A consultation is to be launched next year on mandatory fortification of flour with folic acid.
Public Health Minister Steve Brine has today (23 October) announced the government will consider evidence around folic acid fortification as well as the practicality and safety. The news follows reports last week that fortification is set to become mandatory.
Responding to today’s announcement, the Federation of Bakers said the industry has always been responsive to consumer needs and is committed to responding positively.
“The Federation welcomes the government’s announcement today that it will consult on the mandatory fortification of flour with folic acid in a bid to tackle foetal abnormalities,” said Federation of Bakers director Gordon Polson.
Health ministers in Wales, Scotland and Northern Ireland have backed mandatory fortification of flour as a way to help prevent neural tube birth defects, but the Department of Health has not been supportive of the concept.
Currently, iron, calcium carbonate, thiamin (vitamin B1) and niacin must be added to all wheat flour (except wholemeal flour) at the milling stage of processing flour.
Fortification with folic acid is already supported by the UK’s chief medical officers and the Scientific Advisory Committee on Nutrition (SACN), which provides scientific advice on diet and nutrition to the UK governments.
Evidence from SACN has suggested expectant mothers can take folic acid during pregnancy to significantly reduce the risk of foetal abnormalities including spina bifida and anencephaly.
Around 700 to 900 pregnancies are affected by neural tube defects each year in the UK, and fortification of flour with folic acid is seen as a way of reaching those with the lowest folate intakes, such as younger women from the most deprived backgrounds.
Women who are trying to become pregnant are advised to take 400 micrograms of folic acid a day before they conceive and during the first 12 weeks of pregnancy.

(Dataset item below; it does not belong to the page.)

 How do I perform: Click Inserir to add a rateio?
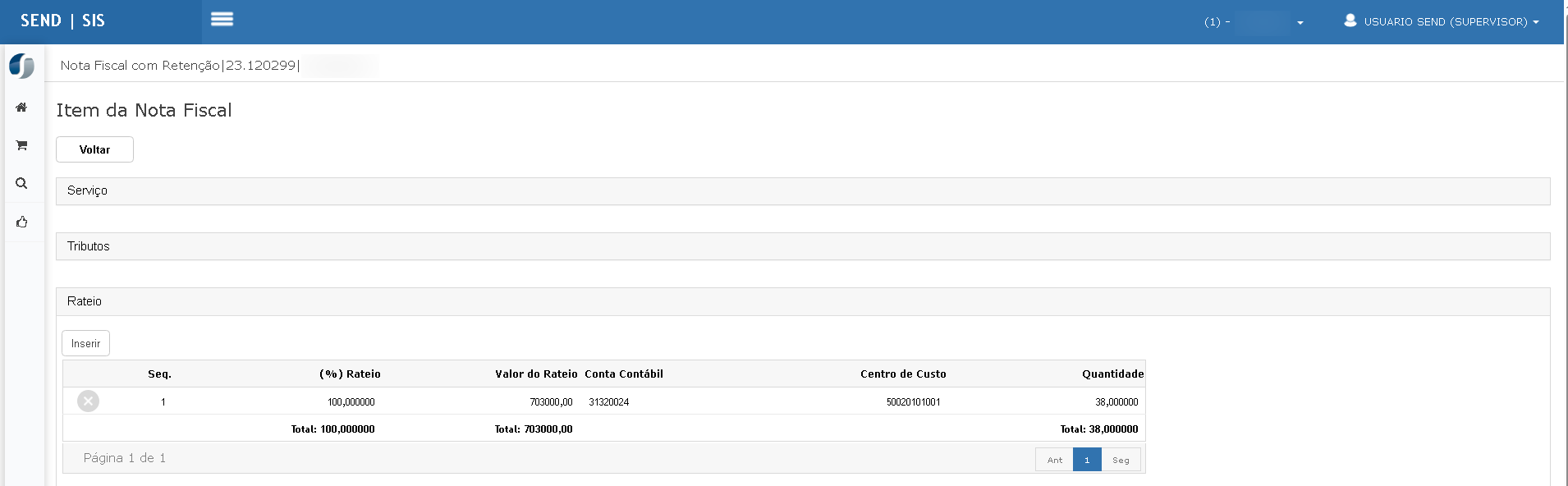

However, around half of pregnancies in the UK are unplanned, so many women are missing out on these nutrients early in their pregnancy, say health chiefs.
“All women should be able to access the nutrients they need for a healthy pregnancy and, in turn, reduce the risk of devastating complications,” said Brine.
“We have been listening closely to experts, health charities and medical professionals and we have agreed that now is the right time to explore whether fortification in flour is the right approach for the UK. My priority is to make sure that, if introduced, we are certain it is safe and beneficial for all.”
The consultation will also look at potential risks to other members of the general public, including whether additional folic acid in the diet will mask diagnosis of conditions such as pernicious anaemia, a deficiency in production of red blood cells.
“As with any intervention of this kind, we need to be certain it is also safe, and that means considering what the wider implications would be for the rest of the population who eat flour,” said chief medical officer Professor Dame Sally Davies.
“I am pleased to see the government taking action on this issue and hope to see the wider scientific community feed in their views to this important consultation, which could benefit and improve the lives of many women and babies in this country.”